_Your instructions_
The answer must be an exact transcription of all the records below.

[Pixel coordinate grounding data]
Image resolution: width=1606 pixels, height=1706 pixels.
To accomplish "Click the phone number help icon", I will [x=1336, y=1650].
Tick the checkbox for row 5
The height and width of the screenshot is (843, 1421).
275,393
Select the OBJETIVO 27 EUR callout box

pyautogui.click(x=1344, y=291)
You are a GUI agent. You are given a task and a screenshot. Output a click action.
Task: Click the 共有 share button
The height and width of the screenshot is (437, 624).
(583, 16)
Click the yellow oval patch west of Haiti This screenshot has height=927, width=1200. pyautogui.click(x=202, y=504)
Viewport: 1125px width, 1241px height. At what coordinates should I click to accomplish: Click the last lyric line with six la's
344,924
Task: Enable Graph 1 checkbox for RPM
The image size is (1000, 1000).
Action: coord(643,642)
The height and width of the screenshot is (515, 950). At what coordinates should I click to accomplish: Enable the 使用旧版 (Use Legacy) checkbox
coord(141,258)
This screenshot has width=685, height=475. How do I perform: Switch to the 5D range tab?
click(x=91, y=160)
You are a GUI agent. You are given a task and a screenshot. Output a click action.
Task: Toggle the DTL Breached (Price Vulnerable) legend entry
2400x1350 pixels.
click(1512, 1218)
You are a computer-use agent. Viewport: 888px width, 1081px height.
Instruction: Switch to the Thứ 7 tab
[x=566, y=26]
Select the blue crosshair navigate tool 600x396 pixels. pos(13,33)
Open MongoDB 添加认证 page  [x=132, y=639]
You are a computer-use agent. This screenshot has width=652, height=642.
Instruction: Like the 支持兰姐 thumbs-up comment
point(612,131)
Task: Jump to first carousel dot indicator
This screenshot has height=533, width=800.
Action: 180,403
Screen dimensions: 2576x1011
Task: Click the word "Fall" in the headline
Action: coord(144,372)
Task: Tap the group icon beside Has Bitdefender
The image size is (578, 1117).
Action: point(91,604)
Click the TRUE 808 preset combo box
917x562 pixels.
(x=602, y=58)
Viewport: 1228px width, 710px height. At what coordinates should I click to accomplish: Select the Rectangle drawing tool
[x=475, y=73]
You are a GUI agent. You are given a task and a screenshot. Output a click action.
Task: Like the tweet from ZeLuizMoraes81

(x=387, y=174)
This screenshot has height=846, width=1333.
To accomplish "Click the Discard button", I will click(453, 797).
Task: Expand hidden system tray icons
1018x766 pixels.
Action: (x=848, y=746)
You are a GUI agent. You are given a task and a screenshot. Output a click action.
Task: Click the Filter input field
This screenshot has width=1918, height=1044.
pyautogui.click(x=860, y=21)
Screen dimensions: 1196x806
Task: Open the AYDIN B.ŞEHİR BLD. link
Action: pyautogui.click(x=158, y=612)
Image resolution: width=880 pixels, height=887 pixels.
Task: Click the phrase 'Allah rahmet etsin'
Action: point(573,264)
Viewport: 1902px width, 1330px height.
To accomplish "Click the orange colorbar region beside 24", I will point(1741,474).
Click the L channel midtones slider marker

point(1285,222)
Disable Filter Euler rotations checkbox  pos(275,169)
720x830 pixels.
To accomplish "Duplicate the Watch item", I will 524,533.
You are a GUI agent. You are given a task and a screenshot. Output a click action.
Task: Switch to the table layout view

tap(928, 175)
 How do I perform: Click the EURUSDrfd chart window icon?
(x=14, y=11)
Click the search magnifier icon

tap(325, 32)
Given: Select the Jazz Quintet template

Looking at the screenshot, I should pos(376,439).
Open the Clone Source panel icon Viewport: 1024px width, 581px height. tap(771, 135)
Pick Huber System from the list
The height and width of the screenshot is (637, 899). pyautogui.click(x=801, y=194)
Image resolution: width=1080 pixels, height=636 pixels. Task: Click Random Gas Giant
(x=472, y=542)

_Written answer_
Image resolution: width=1606 pixels, height=1706 pixels.
To accomplish "Click the phone number help icon", I will [x=1336, y=1650].
Tick the checkbox for row 5
The height and width of the screenshot is (843, 1421).
275,393
Select the OBJETIVO 27 EUR callout box

pyautogui.click(x=1344, y=291)
You are a GUI agent. You are given a task and a screenshot. Output a click action.
Task: Click the 共有 share button
The height and width of the screenshot is (437, 624).
(583, 16)
Click the yellow oval patch west of Haiti This screenshot has height=927, width=1200. pyautogui.click(x=202, y=504)
Viewport: 1125px width, 1241px height. At what coordinates should I click to accomplish: Click the last lyric line with six la's
344,924
Task: Enable Graph 1 checkbox for RPM
The image size is (1000, 1000).
Action: coord(643,642)
The height and width of the screenshot is (515, 950). At what coordinates should I click to accomplish: Enable the 使用旧版 (Use Legacy) checkbox
coord(141,258)
This screenshot has width=685, height=475. How do I perform: Switch to the 5D range tab?
click(x=91, y=160)
You are a GUI agent. You are given a task and a screenshot. Output a click action.
Task: Toggle the DTL Breached (Price Vulnerable) legend entry
2400x1350 pixels.
click(1512, 1218)
You are a computer-use agent. Viewport: 888px width, 1081px height.
Instruction: Switch to the Thứ 7 tab
[x=566, y=26]
Select the blue crosshair navigate tool 600x396 pixels. pos(13,33)
Open MongoDB 添加认证 page  [x=132, y=639]
You are a computer-use agent. This screenshot has width=652, height=642.
Instruction: Like the 支持兰姐 thumbs-up comment
point(612,131)
Task: Jump to first carousel dot indicator
This screenshot has height=533, width=800.
Action: 180,403
Screen dimensions: 2576x1011
Task: Click the word "Fall" in the headline
Action: coord(144,372)
Task: Tap the group icon beside Has Bitdefender
The image size is (578, 1117).
Action: point(91,604)
Click the TRUE 808 preset combo box
917x562 pixels.
(x=602, y=58)
Viewport: 1228px width, 710px height. At what coordinates should I click to accomplish: Select the Rectangle drawing tool
[x=475, y=73]
You are a GUI agent. You are given a task and a screenshot. Output a click action.
Task: Like the tweet from ZeLuizMoraes81

(x=387, y=174)
This screenshot has height=846, width=1333.
To accomplish "Click the Discard button", I will click(453, 797).
Task: Expand hidden system tray icons
1018x766 pixels.
Action: (x=848, y=746)
You are a GUI agent. You are given a task and a screenshot. Output a click action.
Task: Click the Filter input field
This screenshot has width=1918, height=1044.
pyautogui.click(x=860, y=21)
Screen dimensions: 1196x806
Task: Open the AYDIN B.ŞEHİR BLD. link
Action: pyautogui.click(x=158, y=612)
Image resolution: width=880 pixels, height=887 pixels.
Task: Click the phrase 'Allah rahmet etsin'
Action: point(573,264)
Viewport: 1902px width, 1330px height.
To accomplish "Click the orange colorbar region beside 24", I will point(1741,474).
Click the L channel midtones slider marker

point(1285,222)
Disable Filter Euler rotations checkbox  pos(275,169)
720x830 pixels.
To accomplish "Duplicate the Watch item", I will 524,533.
You are a GUI agent. You are given a task and a screenshot. Output a click action.
Task: Switch to the table layout view

tap(928, 175)
 How do I perform: Click the EURUSDrfd chart window icon?
(x=14, y=11)
Click the search magnifier icon

tap(325, 32)
Given: Select the Jazz Quintet template

Looking at the screenshot, I should pos(376,439).
Open the Clone Source panel icon Viewport: 1024px width, 581px height. tap(771, 135)
Pick Huber System from the list
The height and width of the screenshot is (637, 899). pyautogui.click(x=801, y=194)
Image resolution: width=1080 pixels, height=636 pixels. Task: Click Random Gas Giant
(x=472, y=542)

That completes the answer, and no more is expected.